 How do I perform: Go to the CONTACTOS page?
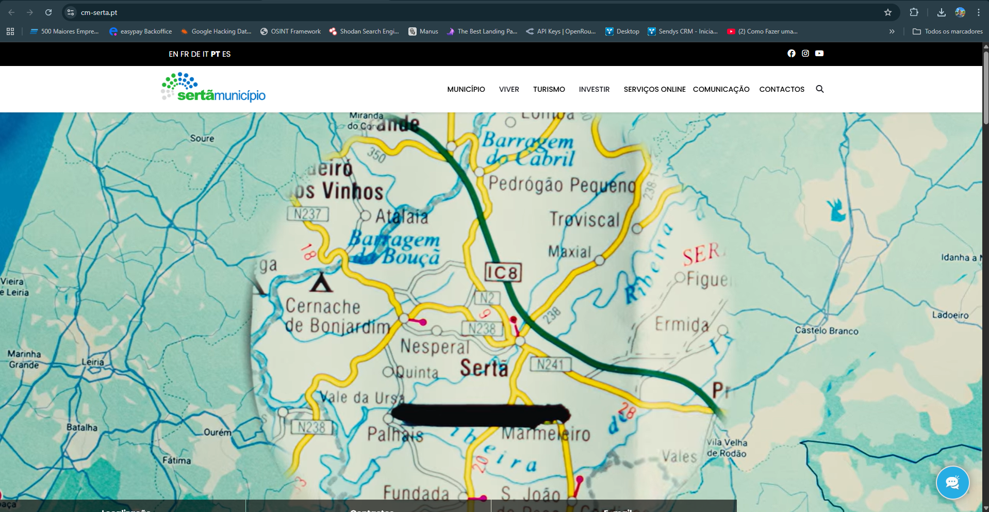pyautogui.click(x=782, y=89)
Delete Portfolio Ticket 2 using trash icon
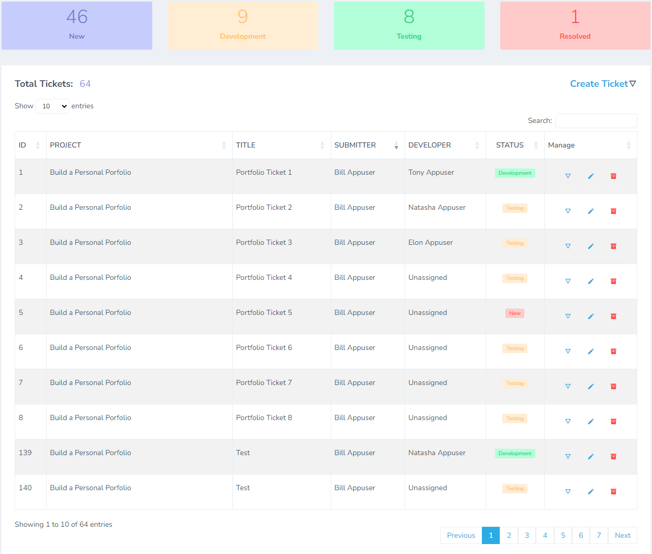Viewport: 652px width, 554px height. pos(613,211)
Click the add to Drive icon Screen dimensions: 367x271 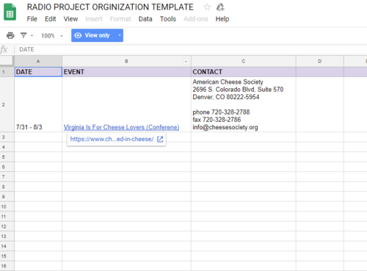pos(220,7)
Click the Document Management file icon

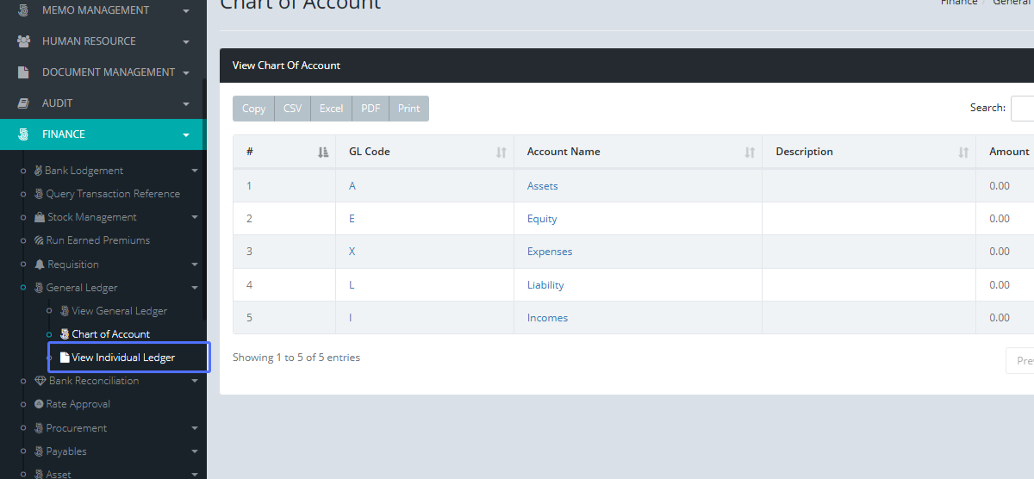click(23, 72)
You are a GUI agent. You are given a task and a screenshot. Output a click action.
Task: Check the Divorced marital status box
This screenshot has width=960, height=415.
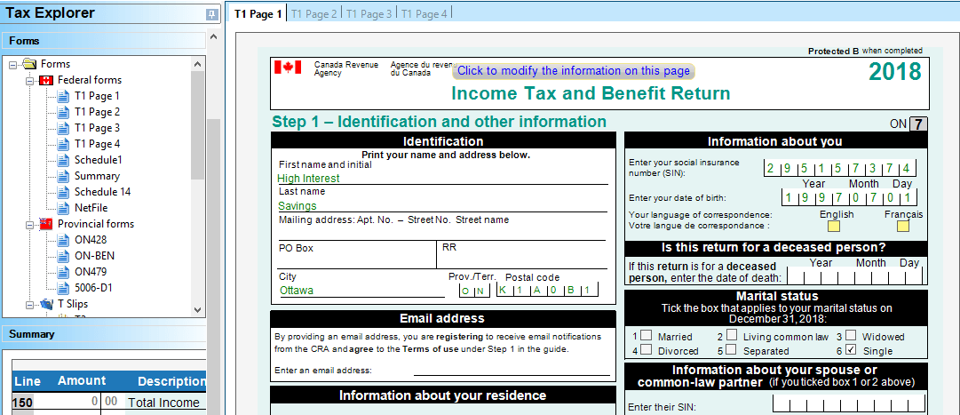646,350
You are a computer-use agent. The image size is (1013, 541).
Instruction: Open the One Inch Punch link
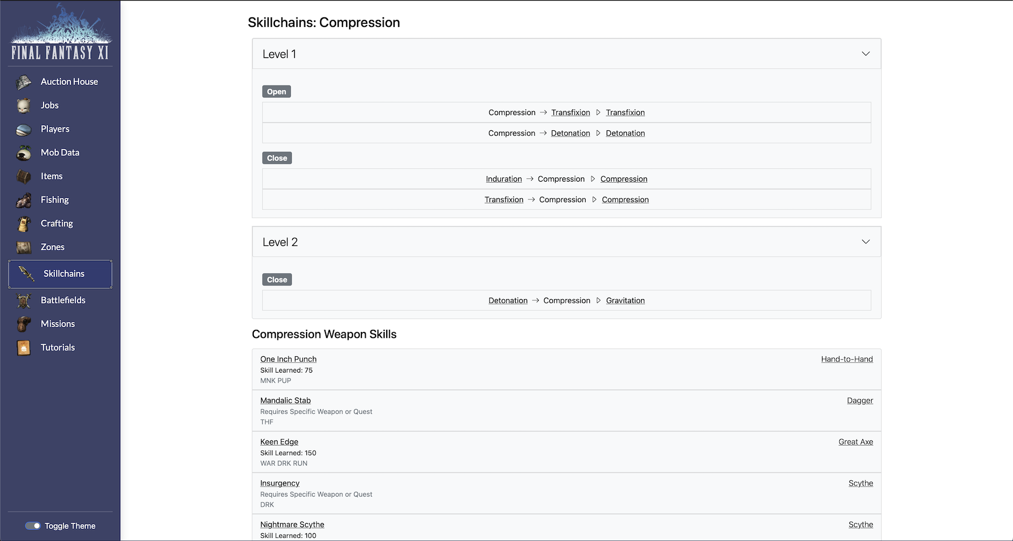288,359
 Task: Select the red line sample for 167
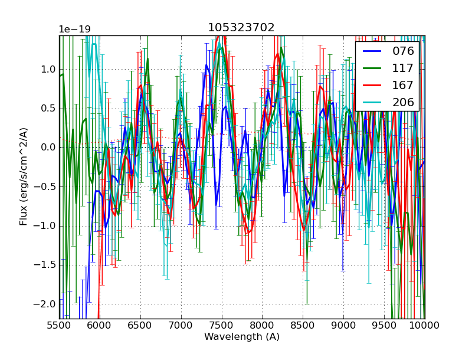pos(372,86)
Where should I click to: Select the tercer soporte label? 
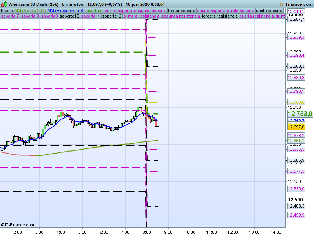(181, 11)
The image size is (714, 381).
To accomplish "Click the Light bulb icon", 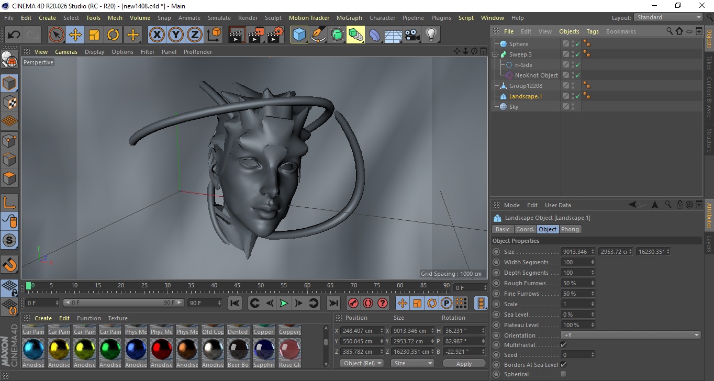I will click(431, 35).
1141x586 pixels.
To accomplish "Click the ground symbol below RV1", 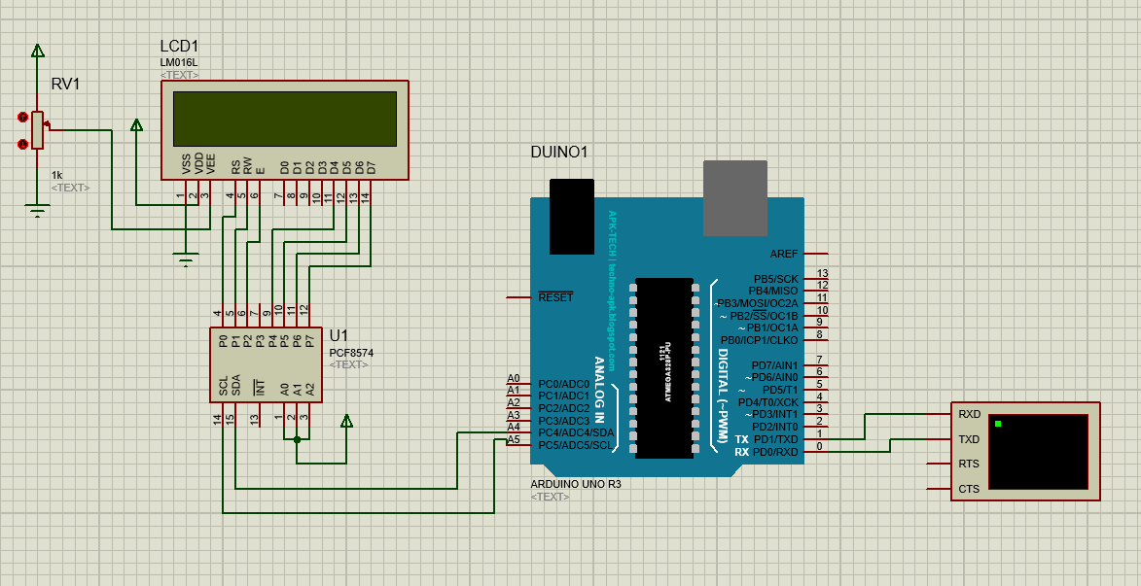I will [x=37, y=206].
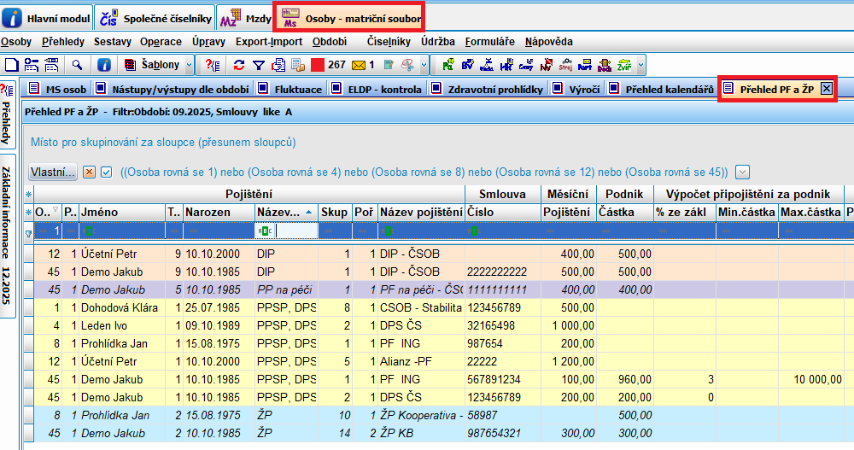Click the Strej gears toolbar icon

click(565, 64)
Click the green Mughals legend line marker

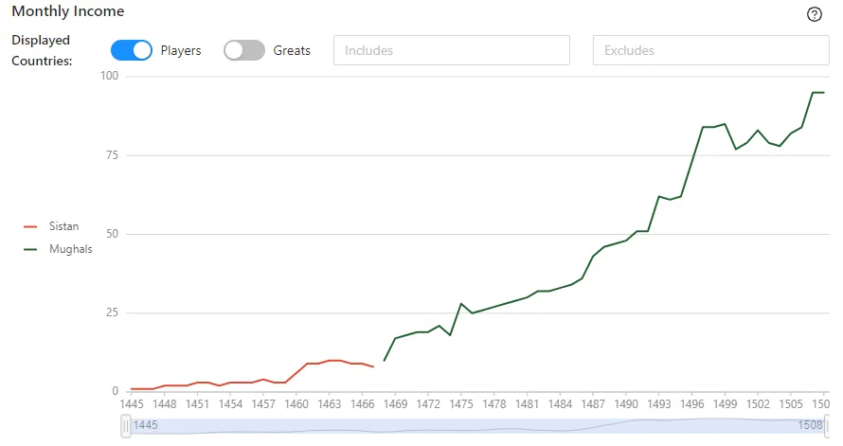point(30,249)
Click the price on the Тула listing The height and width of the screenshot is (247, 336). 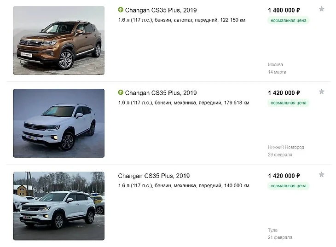point(284,176)
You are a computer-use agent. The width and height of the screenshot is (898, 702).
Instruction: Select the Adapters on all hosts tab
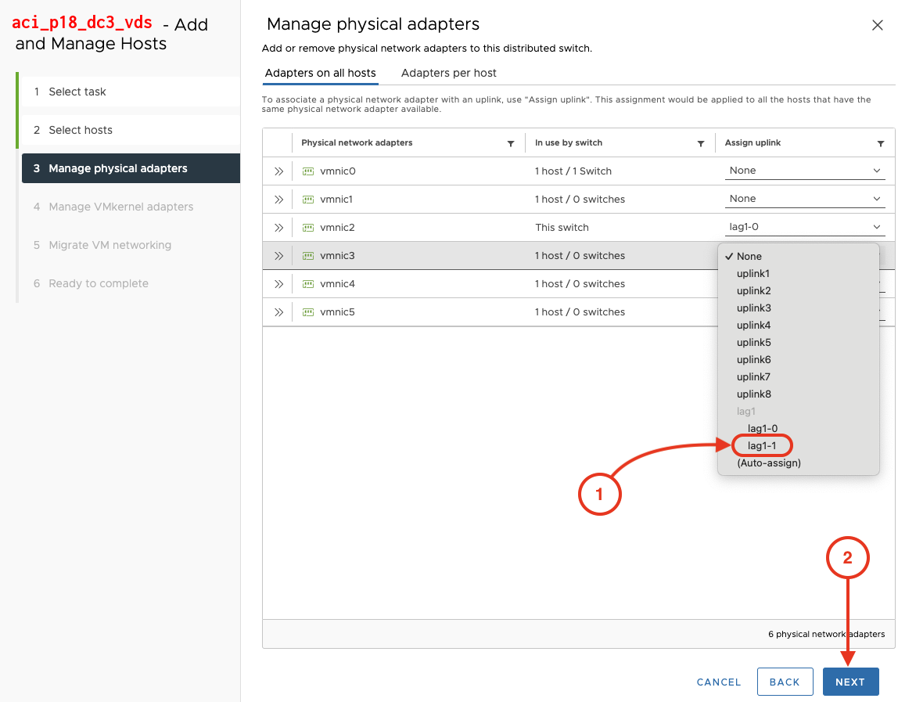tap(320, 73)
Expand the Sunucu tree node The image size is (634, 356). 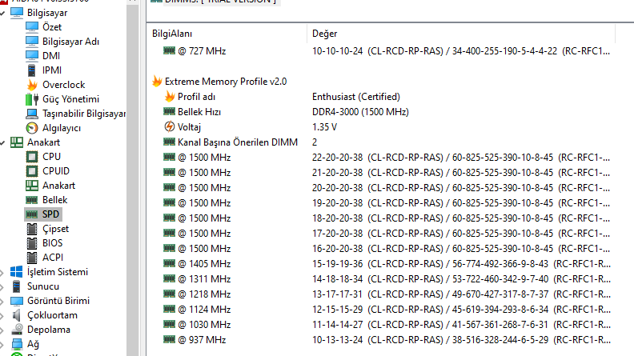pyautogui.click(x=4, y=286)
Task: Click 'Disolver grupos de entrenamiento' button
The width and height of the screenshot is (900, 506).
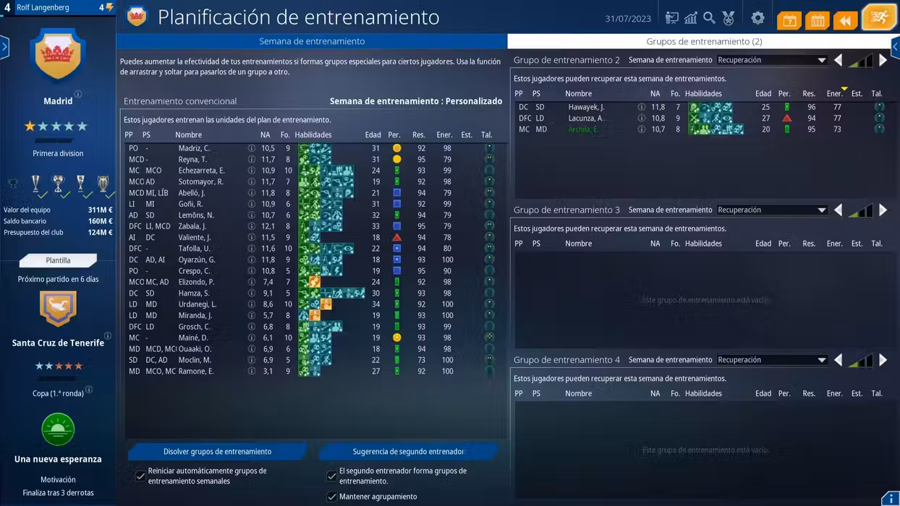Action: click(x=217, y=452)
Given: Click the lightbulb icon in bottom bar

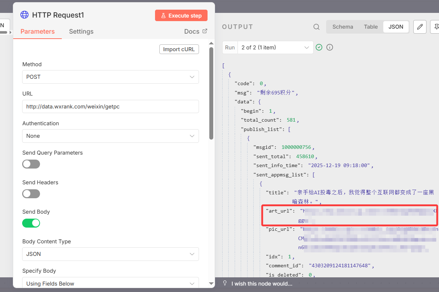Looking at the screenshot, I should pyautogui.click(x=225, y=283).
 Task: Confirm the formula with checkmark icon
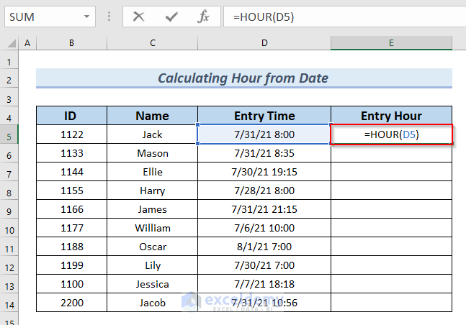click(x=171, y=17)
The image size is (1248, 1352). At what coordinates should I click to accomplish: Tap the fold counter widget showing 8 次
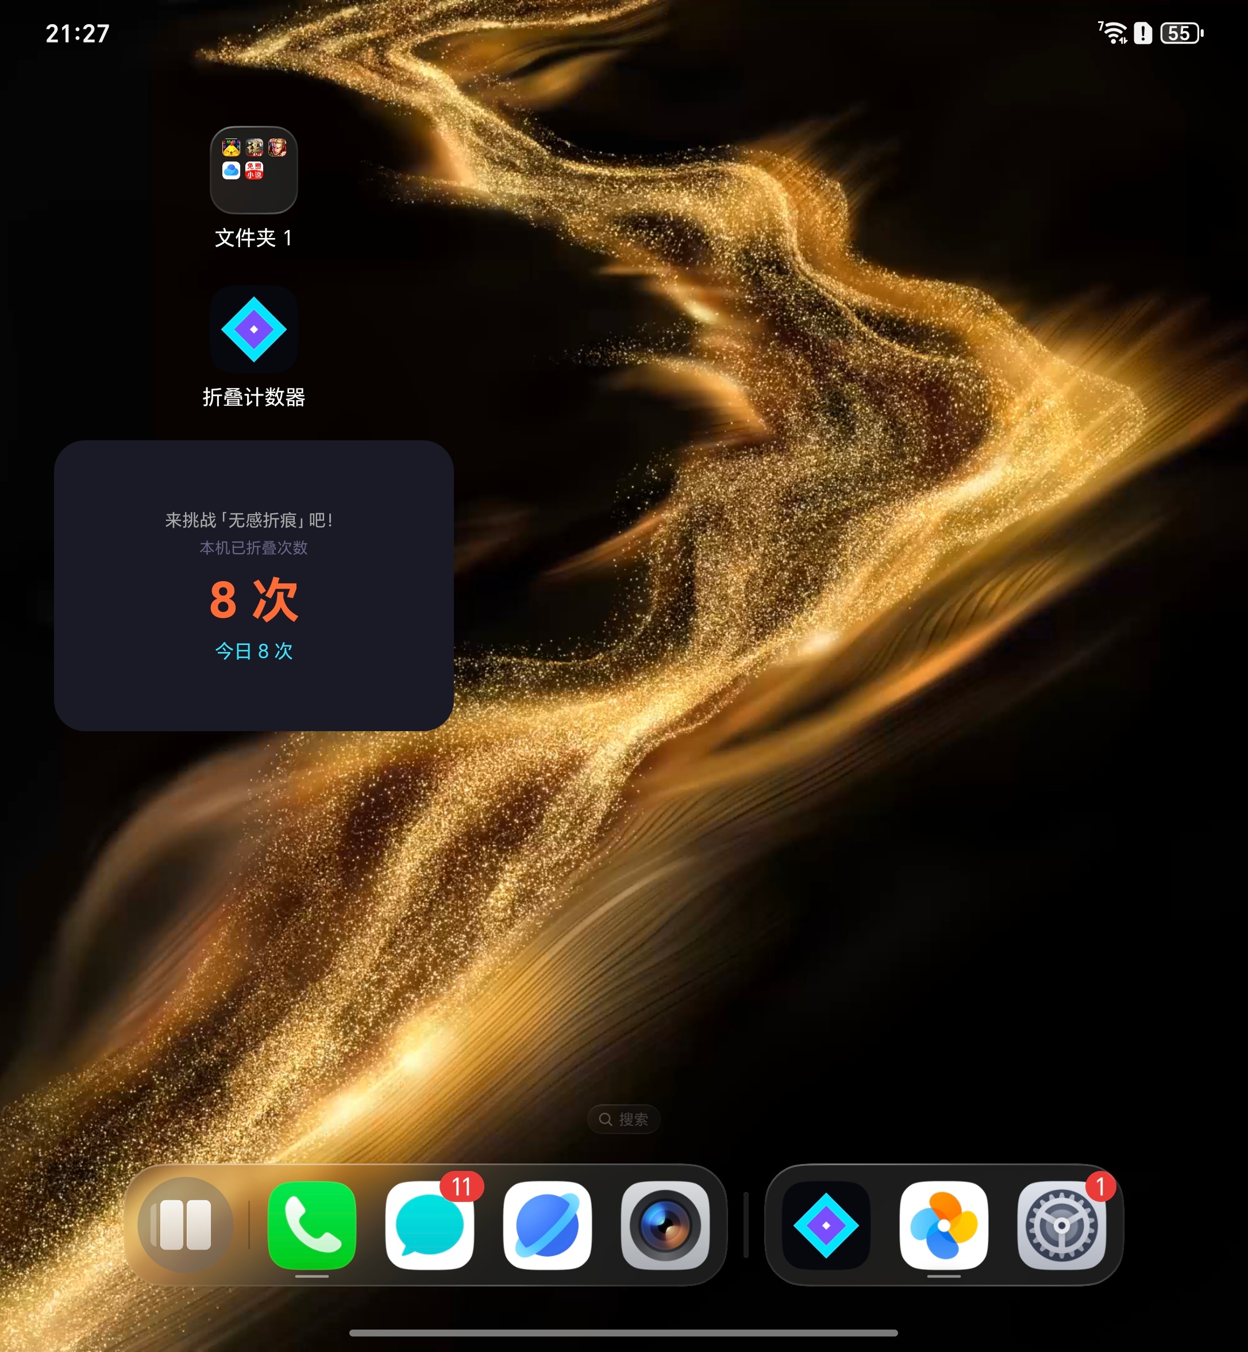click(x=253, y=600)
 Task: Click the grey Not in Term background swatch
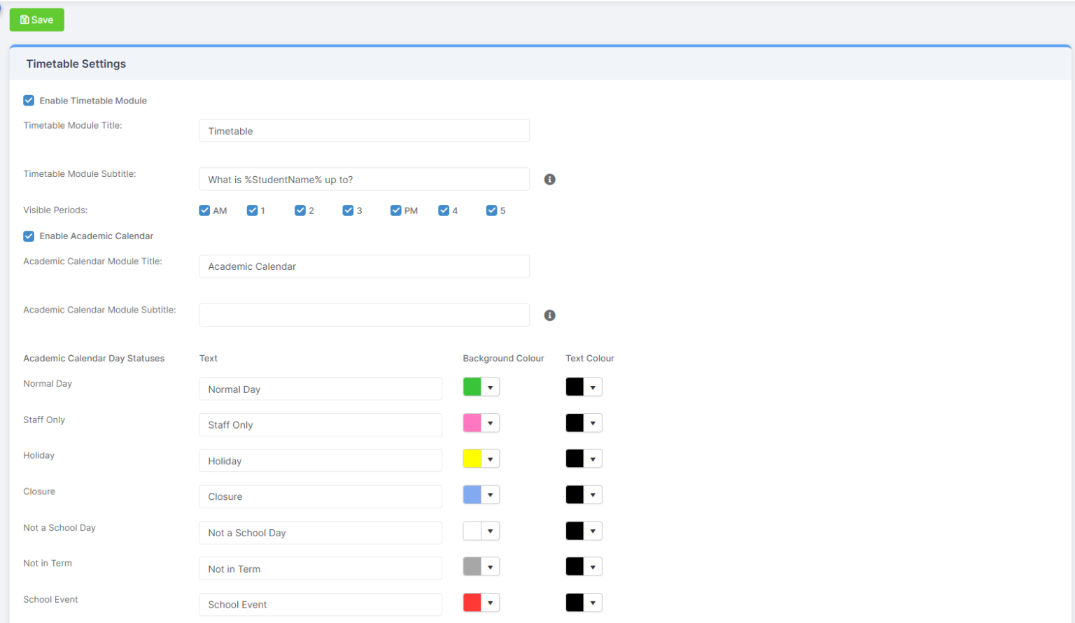click(472, 566)
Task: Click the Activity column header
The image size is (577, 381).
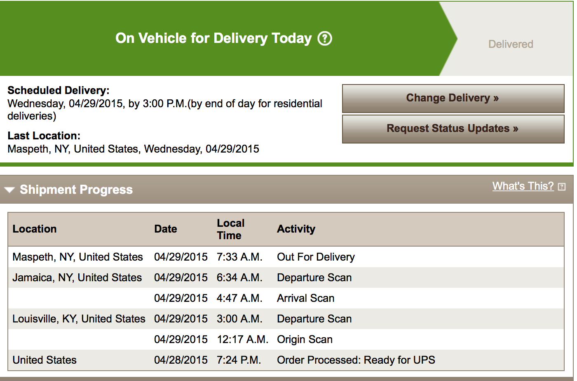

*-*-*

Copy the material starting at the line containing "Given: Click the lightbulb icon in bottom bar" and ending at the last line of the material, leaving out the pictures.

Given: Click the lightbulb icon in bottom bar

Looking at the screenshot, I should pyautogui.click(x=225, y=283).
 Task: Confirm the formula with checkmark icon
click(x=171, y=17)
The image size is (1248, 1352). At what coordinates should I click to accomplish: Tap the fold counter widget showing 8 次
click(x=253, y=600)
 Task: Click the grey Not in Term background swatch
click(472, 566)
Task: Click the Activity column header
The image size is (577, 381).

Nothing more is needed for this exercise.